I wonder, “If someone actually does encounter Mr. Bear as they’re out hiking around, what should they do?”

“Well, just be calm,” Enright says, “Don’t yell and scream at him. Just stop and let him go on his way. He’ll, if he hasn’t seen them, probably just keep doing whatever he is doing and move off into the woods.” 

So you probably won’t see Mr. Bear no matter how hard you look. But I learned he’s really just the furry tip of a very large wildlife iceberg around here. Five Rivers is full of coyotes, beaver, foxes, all kinds of owls, wild turkeys, at least three nesting pairs of eagles, and so many deer they have to be controlled by bow hunting - or else they’d destroy the forest for all the other animals. There are even some big cats. 

“We had our first bobcat here in the Twin Valley in 2003 and it’s a fun story how we realized it was here,” Enright says, “One of my co-workers was working late one evening and heard what she thought was a woman yelling at the top of her lungs, out in the park. So she same in and explained this to me, and I said this is February, that is not a woman yelling, that’s a bobcat mating call. So we started doing investigations, and since then the neighbors have reported seeing them, and we’ve also captured them on remote cameras.”

“Have cougars, mountain lions come back into Ohio?” I ask him.

“Ah, the jury is still out on that. I occasionally get reports of mountain lions, but they usually turn out to be yellow labs. But we still go out and investigate, because both South Dakota and northern Michigan have populations, so it’s theoretically possible they could migrate through.”

Wow, cougars! So, how did this happen? Well, it’s a combination of things - species are protected now, park systems like Five Rivers have added more green space and habitat over the years, streams are clean enough for restocking of fish that had disappeared.
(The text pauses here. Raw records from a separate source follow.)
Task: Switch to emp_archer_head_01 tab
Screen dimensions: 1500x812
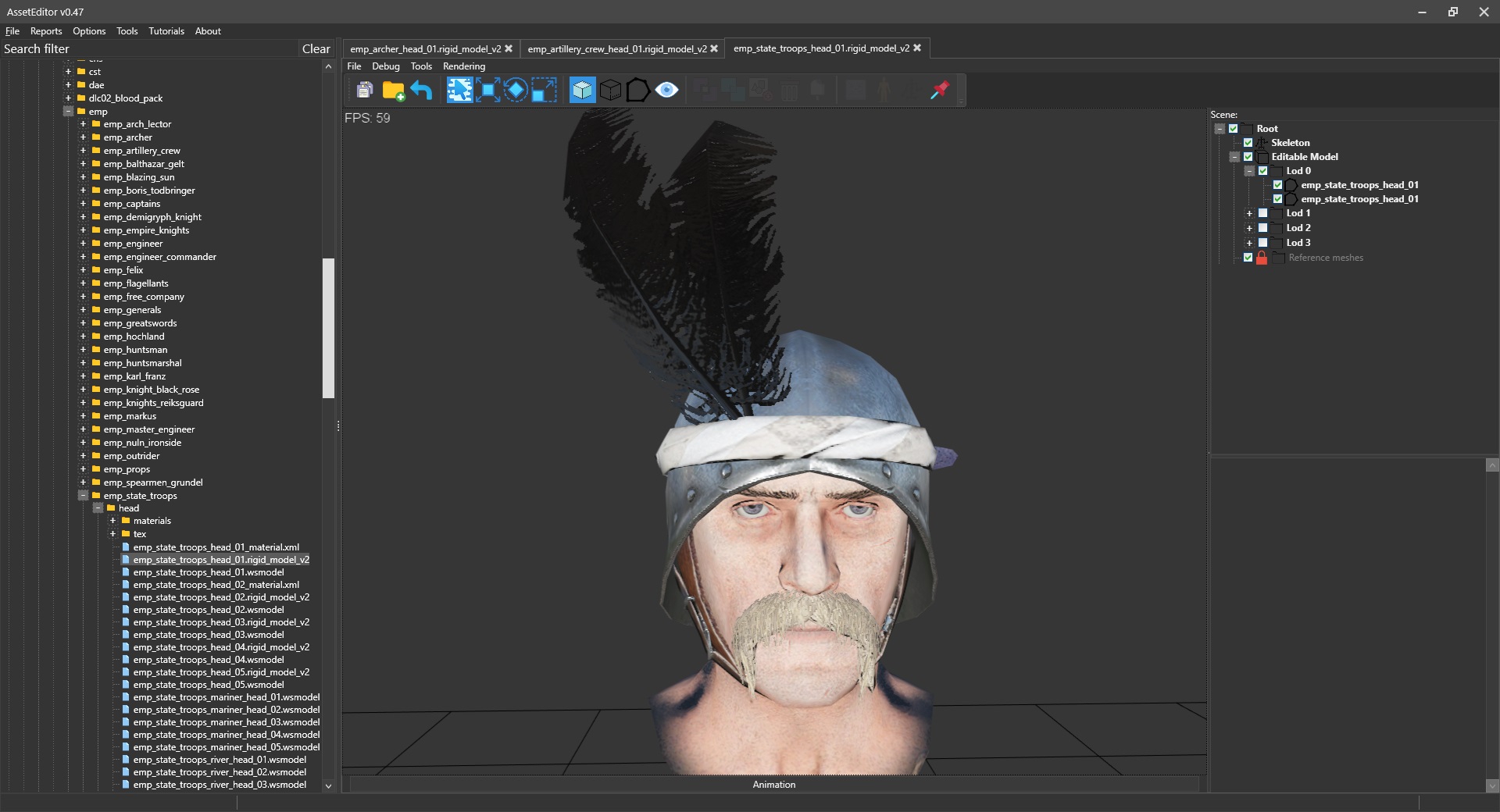Action: point(425,48)
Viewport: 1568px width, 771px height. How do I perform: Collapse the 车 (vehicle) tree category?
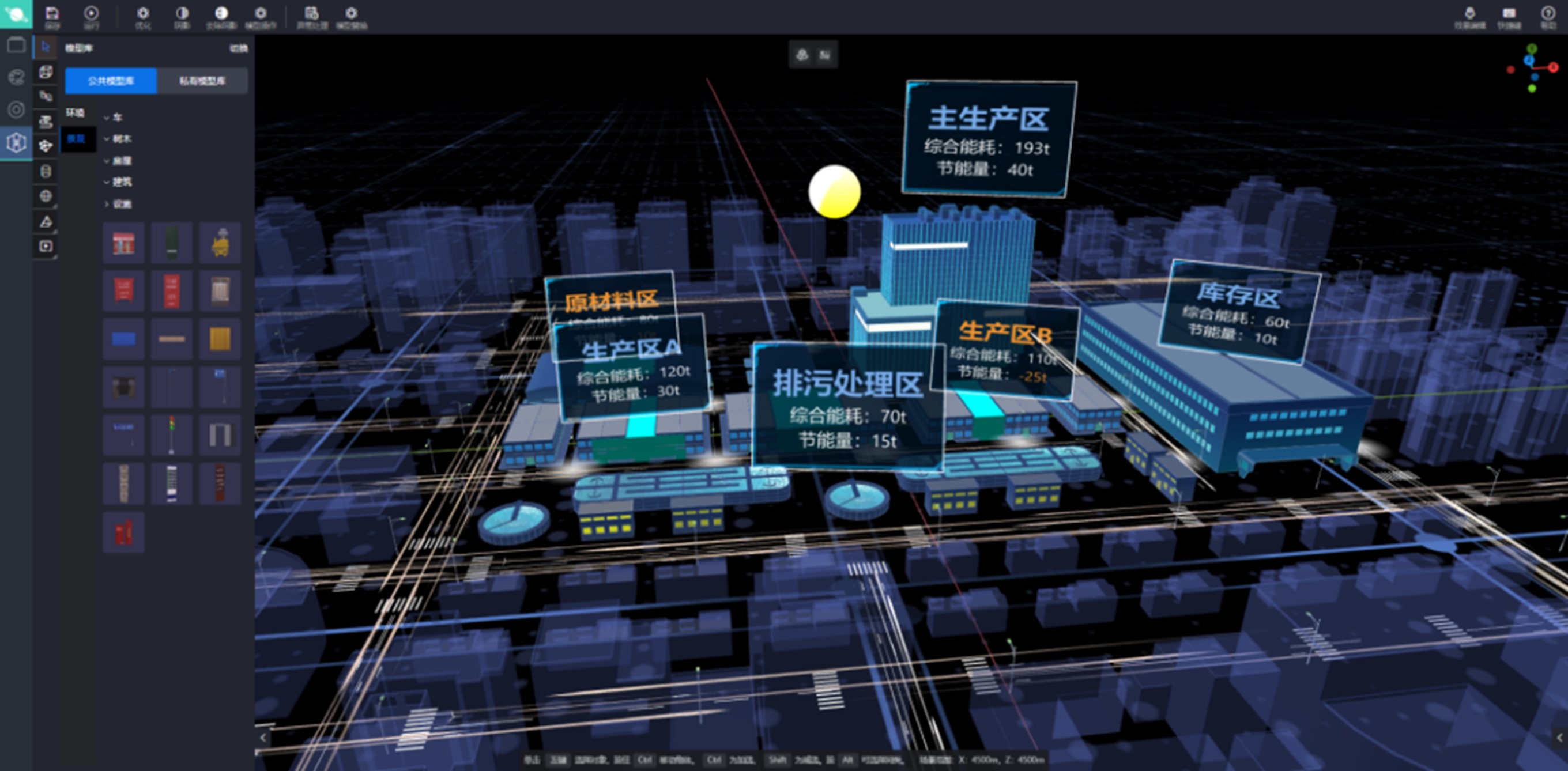pyautogui.click(x=107, y=118)
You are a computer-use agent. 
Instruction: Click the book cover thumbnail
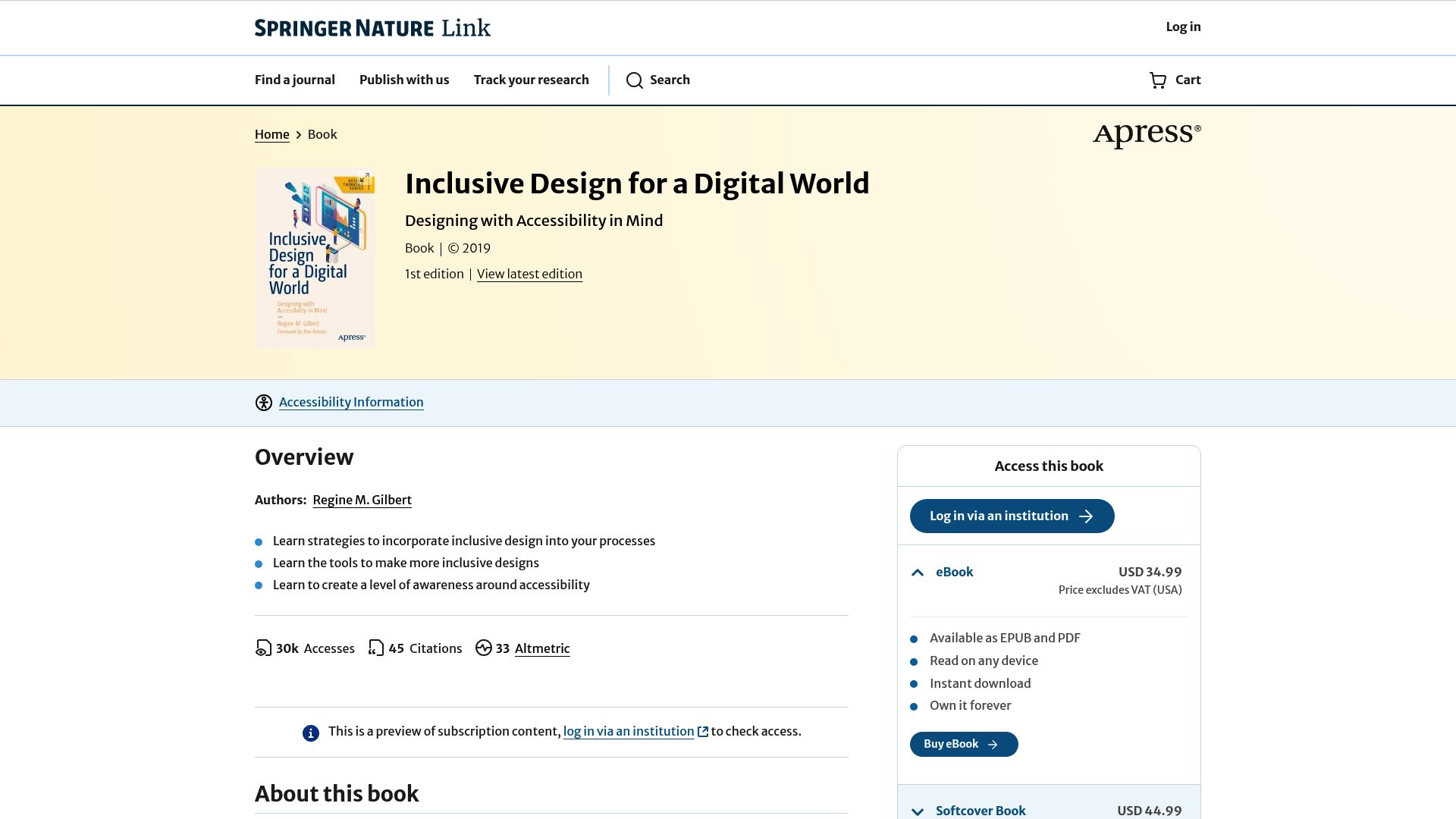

And the animals themselves have learned how to share space with us.

Enright says that’s okay - that the return of wildlife is something we should all feel pretty good about.  “It’s been a great success. The conservation of wildlife, specifically in North America, has been a huge success. The populations kind of tanked in the late 1800s, early 1900s, but because people recognized that without action, wildlife would disappear, a lot of people took steps to preserve it, let it increase, regulate taking of wildlife and so really now, we’re reaping the effects of things done earlier in this century, with the wildlife coming back. And the big thing is, it provides a personal connection to nature. When people see a turkey, or a deer, or a bear, that is something that stays with them. People really enjoy that wildness in MetroParks. And that’s a big reason why I think the community has been so supportive of us, because they can come see things like that.”

We didn’t find the bear that day.  Enright says it’s really like looking for a very small needle in a big 6,000-acre haystack.  But it's also possible the bear has moved on.

“Eventually we expect him to probably move back down south looking for a female bear at some point in time. So we’re happy he’s here, but we understand it’s probably not going to be permanent.”